Personal property leases

     If A leases a $1200 piece of equipment to B for one year under a lease providing that B will own the equipment after making twelve monthly payments of $100.00, it is clear that what the parties have called a lease is really a sale. And if, pursuant to terms of the lease or pursuant to state law governing leases, A may retake possession of the equipment upon B's failure to make a monthly "rental" payment, then the sale is really a purchase-money secured sale. U.C.C. 9109(a)(1), Official Comment 2 to U.C.C. 9-109, U.C.C. 1-201(37).   This is nothing more than a specific application of a general legal theme that form should not prevail over substance.   The "lease" in Williams v. Walker Thomas Furniture, which we study for different reasons, is an example.  Conversely, "true leases" are not governed by Article 9.

     Important questions turn on whether a transaction is characterized as a true lease or a lease intended as security.  The rights and obligations of true lessors in relation to defaulting lessees may well be different from the rights and obligations of a secured party under Part 5 of Article 9 (beginning with U.C.C. 9-601).   For example, a true lessor may be able to hold a defaulting lessee liable for the entire amount of the remaining obligation on a lease without attempting to relet the property to mitigate the loss, but, absent strict foreclosure under U.C.C. 9-620 (which is unavailable in some cases where the collateral is consumer goods), a secured party is entitled to a deficiency only following a commercially reasonable sale (U.C.C. 9-615(d)(2), U.C.C. 9-626) or, under some state consumer protection law, may not be entitled to any deficiency following a foreclosure sale (see Problem.Deficiency).  Moreover, a true lessor's rights in property subject to a lease, as against other claimants to the same property (creditors, buyers, or trustee in bankruptcy), are not constrained by the perfection requirements and priority rules of Article 9.

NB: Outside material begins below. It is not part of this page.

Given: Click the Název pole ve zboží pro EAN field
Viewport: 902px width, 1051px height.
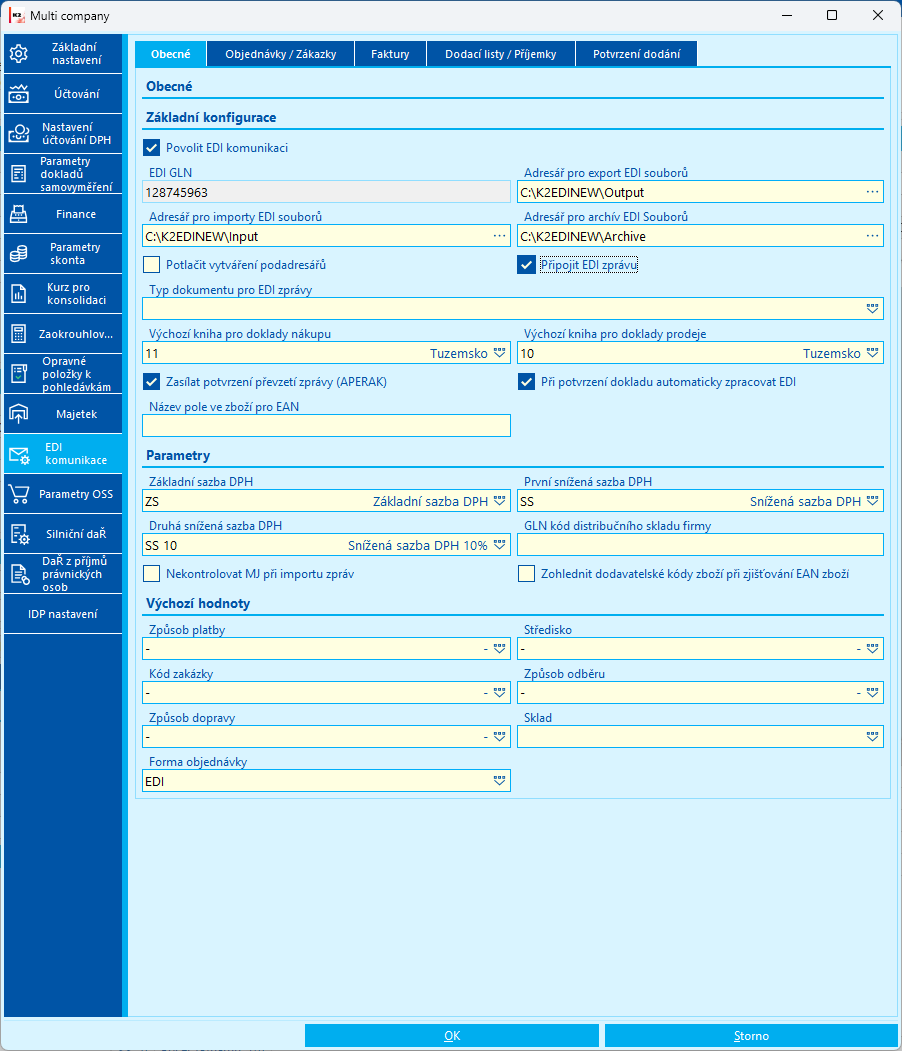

     Purported leases involving the transfer of possession of personal property from one party to another are often considerably more complicated than the illustration given above; hence, a conclusion about whether such leases are true leases or are security interests governed by Article 9 can be difficult. To reach a conclusion, we do not simply ask the parties what they subjectively intended. Rather, U.C.C. 1-201(37) requires application of a lengthy set of criteria.  Earp v. Earp addresses the same question in the context of real property, without the benefit of statutory criteria. 

     Note that U.C.C. 9-505 permits parties to file a financing statement identifying the parties to a transaction as "lessor" and "lessee" without prejudice to a later argument, if necessary, that the "lease" was a true lease and the filing was simply precautionary.